> [Your objective]: Recast these entries as a JSON list of strings, with one string per line and blank lines left out.

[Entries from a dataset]
■ ■ ■ ■ ■ ■ ■

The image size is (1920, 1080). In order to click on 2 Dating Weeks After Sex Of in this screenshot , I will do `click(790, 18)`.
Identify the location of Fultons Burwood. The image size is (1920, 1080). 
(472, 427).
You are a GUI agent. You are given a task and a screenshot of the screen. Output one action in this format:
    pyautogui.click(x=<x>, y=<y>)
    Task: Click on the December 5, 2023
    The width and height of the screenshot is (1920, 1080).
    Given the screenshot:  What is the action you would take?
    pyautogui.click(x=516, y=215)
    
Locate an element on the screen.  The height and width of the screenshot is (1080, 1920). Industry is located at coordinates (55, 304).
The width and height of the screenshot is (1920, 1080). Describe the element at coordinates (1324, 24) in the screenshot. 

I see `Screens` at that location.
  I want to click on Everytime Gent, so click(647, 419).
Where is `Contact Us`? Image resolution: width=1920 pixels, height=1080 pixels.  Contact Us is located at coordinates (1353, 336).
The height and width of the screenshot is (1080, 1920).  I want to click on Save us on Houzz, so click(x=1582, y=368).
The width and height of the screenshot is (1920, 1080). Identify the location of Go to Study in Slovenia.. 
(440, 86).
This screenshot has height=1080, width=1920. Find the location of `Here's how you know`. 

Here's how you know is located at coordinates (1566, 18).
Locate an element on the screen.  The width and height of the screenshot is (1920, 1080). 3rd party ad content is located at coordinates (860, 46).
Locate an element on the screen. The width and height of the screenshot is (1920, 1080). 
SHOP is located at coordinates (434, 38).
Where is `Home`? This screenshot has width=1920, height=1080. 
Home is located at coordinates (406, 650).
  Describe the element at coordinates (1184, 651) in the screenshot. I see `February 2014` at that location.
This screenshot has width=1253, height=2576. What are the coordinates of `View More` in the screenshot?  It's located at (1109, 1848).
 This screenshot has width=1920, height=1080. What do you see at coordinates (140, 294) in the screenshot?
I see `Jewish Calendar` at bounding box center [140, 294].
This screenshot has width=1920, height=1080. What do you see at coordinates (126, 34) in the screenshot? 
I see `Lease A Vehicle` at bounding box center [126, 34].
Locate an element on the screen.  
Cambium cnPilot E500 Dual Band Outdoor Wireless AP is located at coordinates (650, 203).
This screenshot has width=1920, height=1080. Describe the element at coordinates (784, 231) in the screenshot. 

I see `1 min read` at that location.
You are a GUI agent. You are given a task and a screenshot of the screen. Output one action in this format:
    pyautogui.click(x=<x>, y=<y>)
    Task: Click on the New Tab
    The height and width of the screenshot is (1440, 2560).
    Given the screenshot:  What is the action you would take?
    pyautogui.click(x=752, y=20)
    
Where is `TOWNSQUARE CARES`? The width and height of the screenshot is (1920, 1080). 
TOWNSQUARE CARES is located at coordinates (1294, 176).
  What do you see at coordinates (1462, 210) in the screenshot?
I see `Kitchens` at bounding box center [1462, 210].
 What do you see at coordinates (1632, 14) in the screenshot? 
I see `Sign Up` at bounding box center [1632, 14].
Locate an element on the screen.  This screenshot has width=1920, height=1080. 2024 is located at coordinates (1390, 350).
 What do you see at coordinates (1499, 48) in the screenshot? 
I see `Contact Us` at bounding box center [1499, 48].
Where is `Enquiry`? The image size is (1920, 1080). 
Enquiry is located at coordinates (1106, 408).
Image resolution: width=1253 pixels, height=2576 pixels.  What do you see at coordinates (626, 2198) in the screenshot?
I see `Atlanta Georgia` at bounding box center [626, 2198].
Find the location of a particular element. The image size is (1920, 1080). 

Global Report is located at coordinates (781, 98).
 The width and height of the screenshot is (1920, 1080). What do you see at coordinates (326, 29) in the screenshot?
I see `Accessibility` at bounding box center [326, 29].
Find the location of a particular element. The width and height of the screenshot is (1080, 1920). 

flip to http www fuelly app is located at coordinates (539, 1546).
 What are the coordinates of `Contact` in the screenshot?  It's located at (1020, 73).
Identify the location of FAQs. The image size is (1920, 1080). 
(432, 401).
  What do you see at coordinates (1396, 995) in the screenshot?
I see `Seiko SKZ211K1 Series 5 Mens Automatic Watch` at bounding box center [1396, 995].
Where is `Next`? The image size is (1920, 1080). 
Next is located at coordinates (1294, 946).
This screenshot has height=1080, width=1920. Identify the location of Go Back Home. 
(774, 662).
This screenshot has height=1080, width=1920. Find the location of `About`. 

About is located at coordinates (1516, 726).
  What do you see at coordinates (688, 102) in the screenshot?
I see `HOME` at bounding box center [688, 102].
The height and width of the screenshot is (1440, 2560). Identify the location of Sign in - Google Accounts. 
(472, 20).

■ ■ ■ ■ ■ ■ ■

> [Expected answer]:
[
  "The image size is (1920, 1080). In order to click on 2 Dating Weeks After Sex Of in this screenshot , I will do `click(790, 18)`.",
  "Identify the location of Fultons Burwood. The image size is (1920, 1080). ",
  "(472, 427).",
  "You are a GUI agent. You are given a task and a screenshot of the screen. Output one action in this format:",
  "    pyautogui.click(x=<x>, y=<y>)",
  "    Task: Click on the December 5, 2023",
  "    The width and height of the screenshot is (1920, 1080).",
  "    Given the screenshot:  What is the action you would take?",
  "    pyautogui.click(x=516, y=215)",
  "Locate an element on the screen.  The height and width of the screenshot is (1080, 1920). Industry is located at coordinates (55, 304).",
  "The width and height of the screenshot is (1920, 1080). Describe the element at coordinates (1324, 24) in the screenshot. ",
  "I see `Screens` at that location.",
  "  I want to click on Everytime Gent, so click(647, 419).",
  "Where is `Contact Us`? Image resolution: width=1920 pixels, height=1080 pixels.  Contact Us is located at coordinates (1353, 336).",
  "The height and width of the screenshot is (1080, 1920).  I want to click on Save us on Houzz, so click(x=1582, y=368).",
  "The width and height of the screenshot is (1920, 1080). Identify the location of Go to Study in Slovenia.. ",
  "(440, 86).",
  "This screenshot has height=1080, width=1920. Find the location of `Here's how you know`. ",
  "Here's how you know is located at coordinates (1566, 18).",
  "Locate an element on the screen.  The width and height of the screenshot is (1920, 1080). 3rd party ad content is located at coordinates (860, 46).",
  "Locate an element on the screen. The width and height of the screenshot is (1920, 1080). ",
  "SHOP is located at coordinates (434, 38).",
  "Where is `Home`? This screenshot has width=1920, height=1080. ",
  "Home is located at coordinates (406, 650).",
  "  Describe the element at coordinates (1184, 651) in the screenshot. I see `February 2014` at that location.",
  "This screenshot has width=1253, height=2576. What are the coordinates of `View More` in the screenshot?  It's located at (1109, 1848).",
  " This screenshot has width=1920, height=1080. What do you see at coordinates (140, 294) in the screenshot?",
  "I see `Jewish Calendar` at bounding box center [140, 294].",
  "This screenshot has width=1920, height=1080. What do you see at coordinates (126, 34) in the screenshot? ",
  "I see `Lease A Vehicle` at bounding box center [126, 34].",
  "Locate an element on the screen.  ",
  "Cambium cnPilot E500 Dual Band Outdoor Wireless AP is located at coordinates (650, 203).",
  "This screenshot has width=1920, height=1080. Describe the element at coordinates (784, 231) in the screenshot. ",
  "I see `1 min read` at that location.",
  "You are a GUI agent. You are given a task and a screenshot of the screen. Output one action in this format:",
  "    pyautogui.click(x=<x>, y=<y>)",
  "    Task: Click on the New Tab",
  "    The height and width of the screenshot is (1440, 2560).",
  "    Given the screenshot:  What is the action you would take?",
  "    pyautogui.click(x=752, y=20)",
  "Where is `TOWNSQUARE CARES`? The width and height of the screenshot is (1920, 1080). ",
  "TOWNSQUARE CARES is located at coordinates (1294, 176).",
  "  What do you see at coordinates (1462, 210) in the screenshot?",
  "I see `Kitchens` at bounding box center [1462, 210].",
  " What do you see at coordinates (1632, 14) in the screenshot? ",
  "I see `Sign Up` at bounding box center [1632, 14].",
  "Locate an element on the screen.  This screenshot has width=1920, height=1080. 2024 is located at coordinates (1390, 350).",
  " What do you see at coordinates (1499, 48) in the screenshot? ",
  "I see `Contact Us` at bounding box center [1499, 48].",
  "Where is `Enquiry`? The image size is (1920, 1080). ",
  "Enquiry is located at coordinates (1106, 408).",
  "Image resolution: width=1253 pixels, height=2576 pixels.  What do you see at coordinates (626, 2198) in the screenshot?",
  "I see `Atlanta Georgia` at bounding box center [626, 2198].",
  "Find the location of a particular element. The image size is (1920, 1080). ",
  "Global Report is located at coordinates (781, 98).",
  " The width and height of the screenshot is (1920, 1080). What do you see at coordinates (326, 29) in the screenshot?",
  "I see `Accessibility` at bounding box center [326, 29].",
  "Find the location of a particular element. The width and height of the screenshot is (1080, 1920). ",
  "flip to http www fuelly app is located at coordinates (539, 1546).",
  " What are the coordinates of `Contact` in the screenshot?  It's located at (1020, 73).",
  "Identify the location of FAQs. The image size is (1920, 1080). ",
  "(432, 401).",
  "  What do you see at coordinates (1396, 995) in the screenshot?",
  "I see `Seiko SKZ211K1 Series 5 Mens Automatic Watch` at bounding box center [1396, 995].",
  "Where is `Next`? The image size is (1920, 1080). ",
  "Next is located at coordinates (1294, 946).",
  "This screenshot has height=1080, width=1920. Identify the location of Go Back Home. ",
  "(774, 662).",
  "This screenshot has height=1080, width=1920. Find the location of `About`. ",
  "About is located at coordinates (1516, 726).",
  "  What do you see at coordinates (688, 102) in the screenshot?",
  "I see `HOME` at bounding box center [688, 102].",
  "The height and width of the screenshot is (1440, 2560). Identify the location of Sign in - Google Accounts. ",
  "(472, 20)."
]